To avoid that possibility, the manager might decide to only accept COs from suppliers willing to permit a thorough vetting of the supporting documents. While that is safe from liability, it adds complication and expense to the supply chain. Would most companies authorize travel to Guatemala to review production records at a supplier? In addition, it probably precludes the use of suppliers who will refuse the increased scrutiny, which is more likely if materials costs must be disclosed.
The middle ground is to strategically review suppliers based on the criteria relevant to the particular importer. High MFN duty rate products and high volume imports present greater risk and greater potential liability. Those should get greater scrutiny than low volume, low duty imports. Some goods engender more risk of unscrupulous supplier conduct and deserve more attention. A product with a complicated rule of origin should be the subject of a more searching review than a simple rule. For example, apparel is trickier and more subject to shenanigans than is coffee. This strategy might limit liability, but does not eliminate it.
Another approach is to include in purchase contracts language requiring that the goods be originating under the appropriate rules of origin and require indemnification for losses resulting from that being untrue. If the application of this clause is contested, it might require litigation or arbitration in the supplier's home jurisdiction. That may be expensive and impractical.
Credit should be given to Customs for pointing out in the Federal Register Notice, that an importer can avoid liability by voluntarily correcting an entry that asserted an incorrect claim. That is true and does provide a safety valve. But, it presupposes that the importer knows that the claim was invalid.

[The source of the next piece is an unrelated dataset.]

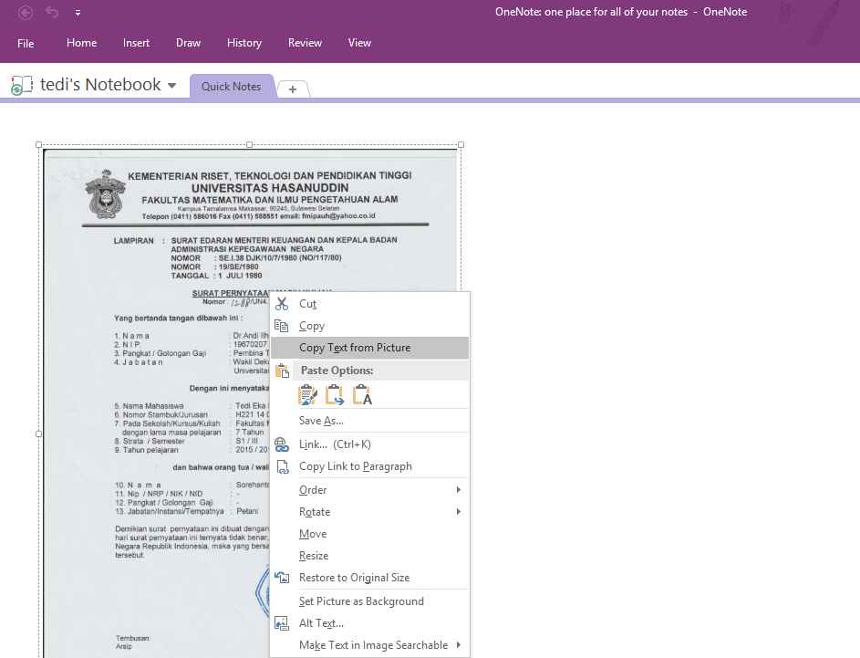The image size is (860, 658).
Task: Select Copy Text from Picture
Action: coord(355,348)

In the end, each importer needs to weigh the risks and rewards of compliance. Keep in mind that this issue runs throughout most of our preference programs including GSP.
It did not need to be this way. Look at NAFTA. Under that agreement, the importer is pretty clearly (note important hedge) permitted to rely on the certificate of origin from the exporter. The CO and the verification system put the burden of proof on the exporter, not the importer. Granted, the importer might be on the hook for additional duties if the exporter fails a verification. Further, if the importer's reliance on the document was unreasonable, it could be subject to penalties. But, the focus under NAFTA is clearly on the exporter.

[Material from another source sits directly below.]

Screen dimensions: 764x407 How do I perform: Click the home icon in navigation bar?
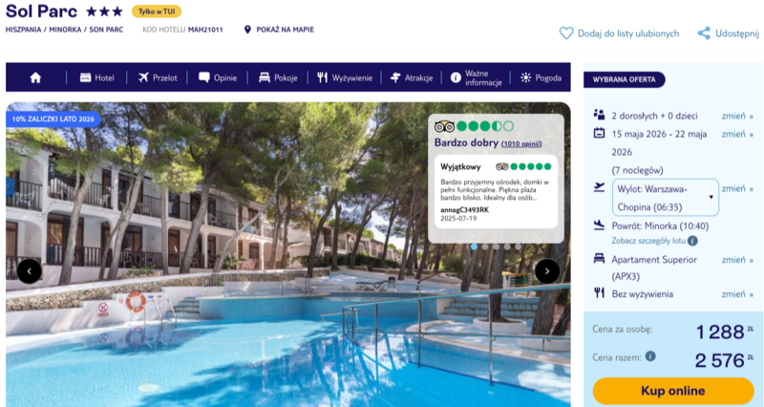click(35, 77)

For some reason, the US does not like the NAFTA verification model. The newer trade agreements shift the verification to the importer. And, Customs has made efforts (including the Ford litigation) to use reasonable care and record keeping to shift that burden to the importer. How successful they will be in that effort remains to be seen.
Regardless of what happens with NAFTA, the DR-CAFTA, GSP, AGOA, and other trade preference programs put importers in a bind. Reliance on the exporter is not likely to satisfy Customs and Border Protection as evidence of the exercise of reasonable care. Audits of suppliers are expensive and time consuming. If the duty avoidance is minimal or the potential penalty substantial, the cost of compliance might make the trade agreement a bad deal for importers.
That leads to the last question: Do the policy makers at USTR and in the White House know that the on-the-ground implementation of trade agreements might actually nullify the benefits they were intended to generate? Does it help Central America or Sub-Saharan Africa to have a trade preference program that is so risky that importers think twice about using it?